Here’s why: “When there are healthy dishes available, people do think about ordering them. And just the fact that they’ve considered those options leads them to feel kind of virtuous—but then they get the french fries,” Downs says. Or, she notes, people may order the salad, but then they’ll overcompensate for their healthier choice by getting dessert.

The fix: Order ahead. In one study, Downs and her colleagues found that choosing a meal beforehand—placing your lunch order just after you’ve eaten breakfast, say—will help you eat fewer calories at that next meal. According to Downs, people may be less swayed by high-calorie options if they’re not hungry when they decide what to have.

If it’s not practical to order ahead, plan ahead. Many establishments provide detailed nutritional information on their websites and apps. If you go into a restaurant armed with some healthy options, you’re less likely to be swayed by the junk.

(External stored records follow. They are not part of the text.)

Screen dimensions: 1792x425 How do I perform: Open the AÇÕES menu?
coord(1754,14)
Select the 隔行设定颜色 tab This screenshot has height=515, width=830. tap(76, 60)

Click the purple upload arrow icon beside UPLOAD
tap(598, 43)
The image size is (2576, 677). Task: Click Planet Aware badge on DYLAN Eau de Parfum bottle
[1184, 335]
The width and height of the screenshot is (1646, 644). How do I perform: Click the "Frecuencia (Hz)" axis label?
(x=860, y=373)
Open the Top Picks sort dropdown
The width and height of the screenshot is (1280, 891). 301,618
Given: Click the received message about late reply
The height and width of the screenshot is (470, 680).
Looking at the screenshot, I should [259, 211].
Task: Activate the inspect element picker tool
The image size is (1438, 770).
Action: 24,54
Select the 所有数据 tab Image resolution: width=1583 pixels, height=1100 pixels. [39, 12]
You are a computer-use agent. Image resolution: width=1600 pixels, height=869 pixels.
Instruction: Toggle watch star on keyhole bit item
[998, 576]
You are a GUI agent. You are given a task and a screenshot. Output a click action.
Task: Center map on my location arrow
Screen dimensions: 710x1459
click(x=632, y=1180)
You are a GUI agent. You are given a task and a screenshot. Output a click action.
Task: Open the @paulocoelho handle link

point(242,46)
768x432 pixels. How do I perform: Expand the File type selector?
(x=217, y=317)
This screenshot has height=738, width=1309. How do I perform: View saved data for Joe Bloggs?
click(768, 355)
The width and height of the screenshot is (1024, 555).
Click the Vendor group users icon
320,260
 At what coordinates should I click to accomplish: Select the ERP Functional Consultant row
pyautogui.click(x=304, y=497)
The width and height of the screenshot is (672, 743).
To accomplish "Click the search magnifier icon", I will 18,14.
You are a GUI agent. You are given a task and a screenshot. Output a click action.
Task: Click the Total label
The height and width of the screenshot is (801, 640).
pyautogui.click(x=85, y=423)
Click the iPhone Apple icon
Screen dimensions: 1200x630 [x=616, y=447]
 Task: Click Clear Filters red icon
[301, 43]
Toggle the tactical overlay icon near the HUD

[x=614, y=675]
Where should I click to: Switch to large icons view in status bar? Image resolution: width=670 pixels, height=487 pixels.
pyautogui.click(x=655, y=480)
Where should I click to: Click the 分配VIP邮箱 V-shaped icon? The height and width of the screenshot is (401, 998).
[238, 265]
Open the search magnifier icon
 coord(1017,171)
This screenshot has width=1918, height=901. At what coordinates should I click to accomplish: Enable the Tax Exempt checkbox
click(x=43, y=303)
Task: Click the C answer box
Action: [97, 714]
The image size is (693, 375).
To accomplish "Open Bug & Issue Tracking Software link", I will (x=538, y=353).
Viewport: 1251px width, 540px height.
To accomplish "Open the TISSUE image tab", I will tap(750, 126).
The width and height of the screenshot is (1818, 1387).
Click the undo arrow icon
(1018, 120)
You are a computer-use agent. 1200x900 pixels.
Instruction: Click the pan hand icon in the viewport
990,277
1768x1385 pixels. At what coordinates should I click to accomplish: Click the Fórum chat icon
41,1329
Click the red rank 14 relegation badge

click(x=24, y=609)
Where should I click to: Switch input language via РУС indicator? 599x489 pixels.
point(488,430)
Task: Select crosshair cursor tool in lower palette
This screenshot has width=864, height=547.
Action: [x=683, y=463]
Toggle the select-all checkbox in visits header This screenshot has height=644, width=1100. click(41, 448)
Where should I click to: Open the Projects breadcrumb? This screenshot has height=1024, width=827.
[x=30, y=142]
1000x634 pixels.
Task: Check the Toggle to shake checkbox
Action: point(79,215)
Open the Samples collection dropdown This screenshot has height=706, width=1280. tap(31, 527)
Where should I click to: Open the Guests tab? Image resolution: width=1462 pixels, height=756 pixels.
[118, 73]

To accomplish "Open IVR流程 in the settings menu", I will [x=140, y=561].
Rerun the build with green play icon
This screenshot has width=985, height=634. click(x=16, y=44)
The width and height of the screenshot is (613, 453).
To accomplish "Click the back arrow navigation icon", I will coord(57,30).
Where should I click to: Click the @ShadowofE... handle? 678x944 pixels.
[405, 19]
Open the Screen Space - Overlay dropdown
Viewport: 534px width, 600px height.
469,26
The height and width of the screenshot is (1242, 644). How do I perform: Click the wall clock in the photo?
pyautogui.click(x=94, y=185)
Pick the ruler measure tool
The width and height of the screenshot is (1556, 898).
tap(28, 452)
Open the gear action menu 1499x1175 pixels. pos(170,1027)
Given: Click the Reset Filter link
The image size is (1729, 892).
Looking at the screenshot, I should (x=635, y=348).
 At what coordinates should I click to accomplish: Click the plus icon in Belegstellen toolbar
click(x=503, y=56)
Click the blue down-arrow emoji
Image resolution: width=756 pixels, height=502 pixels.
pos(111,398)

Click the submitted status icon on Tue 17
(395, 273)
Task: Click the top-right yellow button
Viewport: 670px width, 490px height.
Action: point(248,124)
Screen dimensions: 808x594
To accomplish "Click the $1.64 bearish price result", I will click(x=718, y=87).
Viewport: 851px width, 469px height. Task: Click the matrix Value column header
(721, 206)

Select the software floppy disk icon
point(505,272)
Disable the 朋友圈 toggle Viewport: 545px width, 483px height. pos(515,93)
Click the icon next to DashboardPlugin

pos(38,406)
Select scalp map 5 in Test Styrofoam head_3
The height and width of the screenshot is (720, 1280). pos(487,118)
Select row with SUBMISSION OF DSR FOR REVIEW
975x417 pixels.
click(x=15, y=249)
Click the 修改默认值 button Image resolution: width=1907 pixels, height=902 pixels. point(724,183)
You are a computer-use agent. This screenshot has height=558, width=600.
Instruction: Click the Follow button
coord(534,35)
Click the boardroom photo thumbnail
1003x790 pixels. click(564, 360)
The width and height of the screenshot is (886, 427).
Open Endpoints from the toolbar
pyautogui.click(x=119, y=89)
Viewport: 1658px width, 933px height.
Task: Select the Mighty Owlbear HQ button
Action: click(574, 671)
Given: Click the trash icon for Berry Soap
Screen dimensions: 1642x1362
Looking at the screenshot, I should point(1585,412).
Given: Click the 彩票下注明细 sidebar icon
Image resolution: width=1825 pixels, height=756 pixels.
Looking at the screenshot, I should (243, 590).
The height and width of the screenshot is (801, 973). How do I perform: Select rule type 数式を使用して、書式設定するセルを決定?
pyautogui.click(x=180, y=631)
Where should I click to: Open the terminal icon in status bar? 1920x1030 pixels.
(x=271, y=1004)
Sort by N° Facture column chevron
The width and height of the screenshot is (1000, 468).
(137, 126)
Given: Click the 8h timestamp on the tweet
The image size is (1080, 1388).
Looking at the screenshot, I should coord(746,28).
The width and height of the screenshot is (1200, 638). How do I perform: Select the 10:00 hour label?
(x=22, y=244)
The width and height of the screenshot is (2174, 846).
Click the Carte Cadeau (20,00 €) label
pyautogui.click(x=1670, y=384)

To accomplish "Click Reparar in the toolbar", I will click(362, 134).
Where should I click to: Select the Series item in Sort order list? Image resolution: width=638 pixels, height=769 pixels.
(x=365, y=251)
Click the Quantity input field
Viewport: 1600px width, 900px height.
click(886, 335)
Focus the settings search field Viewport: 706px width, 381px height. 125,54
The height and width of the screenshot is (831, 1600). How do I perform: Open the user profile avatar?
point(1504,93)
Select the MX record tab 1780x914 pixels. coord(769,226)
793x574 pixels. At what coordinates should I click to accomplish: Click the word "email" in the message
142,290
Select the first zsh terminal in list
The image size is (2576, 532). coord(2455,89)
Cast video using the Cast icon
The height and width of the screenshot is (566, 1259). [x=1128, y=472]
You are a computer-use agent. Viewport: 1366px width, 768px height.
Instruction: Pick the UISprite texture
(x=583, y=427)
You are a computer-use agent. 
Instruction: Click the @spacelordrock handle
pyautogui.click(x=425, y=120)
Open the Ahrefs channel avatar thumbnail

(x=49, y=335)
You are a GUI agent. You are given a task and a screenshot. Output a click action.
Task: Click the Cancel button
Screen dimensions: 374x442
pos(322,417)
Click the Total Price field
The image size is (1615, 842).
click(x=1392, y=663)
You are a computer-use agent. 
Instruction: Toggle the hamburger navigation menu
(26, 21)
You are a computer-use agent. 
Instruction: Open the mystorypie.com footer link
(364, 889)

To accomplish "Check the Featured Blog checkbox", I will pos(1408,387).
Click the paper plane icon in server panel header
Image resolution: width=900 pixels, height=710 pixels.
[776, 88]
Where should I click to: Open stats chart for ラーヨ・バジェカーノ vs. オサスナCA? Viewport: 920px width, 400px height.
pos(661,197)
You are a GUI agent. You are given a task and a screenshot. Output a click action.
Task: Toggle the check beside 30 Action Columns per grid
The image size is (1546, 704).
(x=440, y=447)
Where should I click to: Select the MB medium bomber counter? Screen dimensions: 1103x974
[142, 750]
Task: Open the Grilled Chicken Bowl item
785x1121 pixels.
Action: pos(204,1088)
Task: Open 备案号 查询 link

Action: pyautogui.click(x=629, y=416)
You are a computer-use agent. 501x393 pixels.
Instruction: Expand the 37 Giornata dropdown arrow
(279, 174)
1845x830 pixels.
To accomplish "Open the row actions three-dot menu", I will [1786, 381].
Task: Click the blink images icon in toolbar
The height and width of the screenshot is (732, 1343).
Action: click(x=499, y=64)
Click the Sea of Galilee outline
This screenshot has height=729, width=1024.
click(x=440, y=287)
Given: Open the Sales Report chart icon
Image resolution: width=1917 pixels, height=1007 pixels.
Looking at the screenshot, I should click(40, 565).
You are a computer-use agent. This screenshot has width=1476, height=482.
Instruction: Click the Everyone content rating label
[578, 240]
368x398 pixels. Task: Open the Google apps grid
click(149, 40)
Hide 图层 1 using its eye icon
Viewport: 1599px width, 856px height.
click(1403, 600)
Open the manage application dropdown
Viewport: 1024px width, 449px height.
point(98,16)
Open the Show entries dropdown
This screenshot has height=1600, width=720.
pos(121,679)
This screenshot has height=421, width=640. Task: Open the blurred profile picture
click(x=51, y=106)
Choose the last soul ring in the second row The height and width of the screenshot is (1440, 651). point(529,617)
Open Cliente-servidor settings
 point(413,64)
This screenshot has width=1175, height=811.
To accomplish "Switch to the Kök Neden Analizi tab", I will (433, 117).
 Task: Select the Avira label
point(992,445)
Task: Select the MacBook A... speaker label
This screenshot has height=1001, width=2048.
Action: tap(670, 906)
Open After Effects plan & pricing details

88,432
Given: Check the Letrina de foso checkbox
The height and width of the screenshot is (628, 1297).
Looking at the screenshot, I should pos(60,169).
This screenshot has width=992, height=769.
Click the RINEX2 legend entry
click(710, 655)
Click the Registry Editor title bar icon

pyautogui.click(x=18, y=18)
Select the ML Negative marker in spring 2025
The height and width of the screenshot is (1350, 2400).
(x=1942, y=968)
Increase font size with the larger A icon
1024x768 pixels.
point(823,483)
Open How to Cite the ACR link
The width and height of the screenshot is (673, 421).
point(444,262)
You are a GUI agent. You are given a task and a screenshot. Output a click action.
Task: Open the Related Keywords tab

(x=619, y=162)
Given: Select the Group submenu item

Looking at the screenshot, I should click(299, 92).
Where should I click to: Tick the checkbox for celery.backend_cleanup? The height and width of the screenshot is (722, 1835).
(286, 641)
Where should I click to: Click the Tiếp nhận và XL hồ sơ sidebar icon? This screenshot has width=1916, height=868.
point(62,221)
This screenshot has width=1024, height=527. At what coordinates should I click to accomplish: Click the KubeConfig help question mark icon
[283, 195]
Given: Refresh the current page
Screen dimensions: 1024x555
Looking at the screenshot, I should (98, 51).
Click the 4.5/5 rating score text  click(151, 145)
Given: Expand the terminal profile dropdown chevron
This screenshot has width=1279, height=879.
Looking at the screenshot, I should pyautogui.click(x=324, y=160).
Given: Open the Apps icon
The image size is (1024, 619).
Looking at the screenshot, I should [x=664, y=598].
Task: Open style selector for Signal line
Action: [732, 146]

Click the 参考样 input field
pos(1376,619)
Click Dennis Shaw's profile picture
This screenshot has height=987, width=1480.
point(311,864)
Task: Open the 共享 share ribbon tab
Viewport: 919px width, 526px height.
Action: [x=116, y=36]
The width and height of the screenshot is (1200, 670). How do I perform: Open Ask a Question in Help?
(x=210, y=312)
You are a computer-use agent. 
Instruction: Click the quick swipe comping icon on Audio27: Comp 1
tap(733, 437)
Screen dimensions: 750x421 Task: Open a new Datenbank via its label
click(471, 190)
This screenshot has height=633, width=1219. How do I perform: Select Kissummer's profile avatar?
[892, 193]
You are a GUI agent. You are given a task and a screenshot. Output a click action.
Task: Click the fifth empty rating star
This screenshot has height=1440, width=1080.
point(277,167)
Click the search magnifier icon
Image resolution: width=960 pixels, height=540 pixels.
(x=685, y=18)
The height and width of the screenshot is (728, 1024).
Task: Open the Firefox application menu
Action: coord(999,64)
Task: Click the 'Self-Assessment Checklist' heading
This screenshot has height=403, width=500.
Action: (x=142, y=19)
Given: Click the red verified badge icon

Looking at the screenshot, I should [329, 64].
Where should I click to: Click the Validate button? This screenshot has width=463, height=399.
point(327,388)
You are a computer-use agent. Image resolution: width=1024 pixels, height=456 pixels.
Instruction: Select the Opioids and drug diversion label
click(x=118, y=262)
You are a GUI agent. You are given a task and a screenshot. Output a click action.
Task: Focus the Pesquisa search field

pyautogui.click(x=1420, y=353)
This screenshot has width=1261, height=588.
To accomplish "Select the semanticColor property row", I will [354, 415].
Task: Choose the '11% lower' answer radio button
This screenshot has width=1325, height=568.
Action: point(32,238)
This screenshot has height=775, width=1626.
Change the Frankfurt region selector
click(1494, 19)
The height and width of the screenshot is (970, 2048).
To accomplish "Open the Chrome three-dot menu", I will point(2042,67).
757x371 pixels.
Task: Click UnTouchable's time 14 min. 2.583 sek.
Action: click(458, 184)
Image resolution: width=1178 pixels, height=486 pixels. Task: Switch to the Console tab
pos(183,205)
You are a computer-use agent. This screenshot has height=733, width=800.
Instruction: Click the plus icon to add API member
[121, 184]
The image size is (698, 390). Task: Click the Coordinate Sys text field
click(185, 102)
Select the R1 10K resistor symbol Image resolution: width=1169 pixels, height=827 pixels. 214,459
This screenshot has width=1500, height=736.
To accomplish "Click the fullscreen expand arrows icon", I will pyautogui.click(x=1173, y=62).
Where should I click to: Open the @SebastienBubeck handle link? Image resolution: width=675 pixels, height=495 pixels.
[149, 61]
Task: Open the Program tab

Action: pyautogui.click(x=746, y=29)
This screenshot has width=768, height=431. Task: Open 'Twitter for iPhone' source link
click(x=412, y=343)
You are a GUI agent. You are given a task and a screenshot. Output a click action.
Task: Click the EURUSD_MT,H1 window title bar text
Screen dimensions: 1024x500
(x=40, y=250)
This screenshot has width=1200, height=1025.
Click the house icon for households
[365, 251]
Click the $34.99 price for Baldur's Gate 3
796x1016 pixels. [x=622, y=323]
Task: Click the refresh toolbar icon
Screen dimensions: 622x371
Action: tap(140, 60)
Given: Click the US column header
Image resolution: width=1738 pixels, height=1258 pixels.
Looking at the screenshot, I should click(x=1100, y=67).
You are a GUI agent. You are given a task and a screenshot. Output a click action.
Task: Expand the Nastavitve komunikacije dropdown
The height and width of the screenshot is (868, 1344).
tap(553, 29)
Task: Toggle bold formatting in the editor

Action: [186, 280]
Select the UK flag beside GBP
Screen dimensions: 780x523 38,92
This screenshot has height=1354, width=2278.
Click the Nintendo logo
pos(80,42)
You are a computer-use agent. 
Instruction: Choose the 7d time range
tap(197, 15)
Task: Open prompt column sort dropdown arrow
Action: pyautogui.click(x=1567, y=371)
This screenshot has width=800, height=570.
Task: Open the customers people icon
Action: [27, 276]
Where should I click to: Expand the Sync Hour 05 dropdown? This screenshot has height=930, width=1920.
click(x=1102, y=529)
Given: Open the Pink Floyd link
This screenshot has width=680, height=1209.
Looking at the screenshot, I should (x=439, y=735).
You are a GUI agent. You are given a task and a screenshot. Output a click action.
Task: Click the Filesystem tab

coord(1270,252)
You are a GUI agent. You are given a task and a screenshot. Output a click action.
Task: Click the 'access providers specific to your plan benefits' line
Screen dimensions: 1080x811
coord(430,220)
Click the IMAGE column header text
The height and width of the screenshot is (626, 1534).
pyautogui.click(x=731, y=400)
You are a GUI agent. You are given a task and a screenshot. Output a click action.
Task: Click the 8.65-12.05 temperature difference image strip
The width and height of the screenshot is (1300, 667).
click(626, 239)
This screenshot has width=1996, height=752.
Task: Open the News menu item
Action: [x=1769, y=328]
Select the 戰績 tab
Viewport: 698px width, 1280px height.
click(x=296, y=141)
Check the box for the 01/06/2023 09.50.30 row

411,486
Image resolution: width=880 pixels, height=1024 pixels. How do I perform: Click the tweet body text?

5. Eating Too Much for Your Size

When you sit down at a restaurant and see that a dinner entrée is labeled as having 800 calories, it’s hard to know if that’s high or low for you. Most people are familiar with the information on the Nutrition Facts label on packaged foods, which is based on a 2,000-calorie diet. So they may assume that’s how many calories they need. But, Downs says, that’s not the right level for everyone.

For example, a somewhat active 120-pound, 5-foot-4-inch, 30-year-old woman needs 1,750 calories per day to maintain her weight. A somewhat active, 175-pound, 6-foot, 55-year-old man should aim for 2,250 calories per day.

The fix: Calculate it out. Figure out how many calories you should eat per day, divide that number by three, and that’s roughly how many calories you should eat per meal. (Of course, some people eat less in the morning and more at night, so adjust that calculation as needed. Don’t forget to allocate some calories to snacks.)

There are online calculators that use your activity level, age, gender, height, and weight to estimate how many calories you need. Know this information before you dine, and if possible, check the menu’s nutritional information online beforehand to find out which meals fall within your range.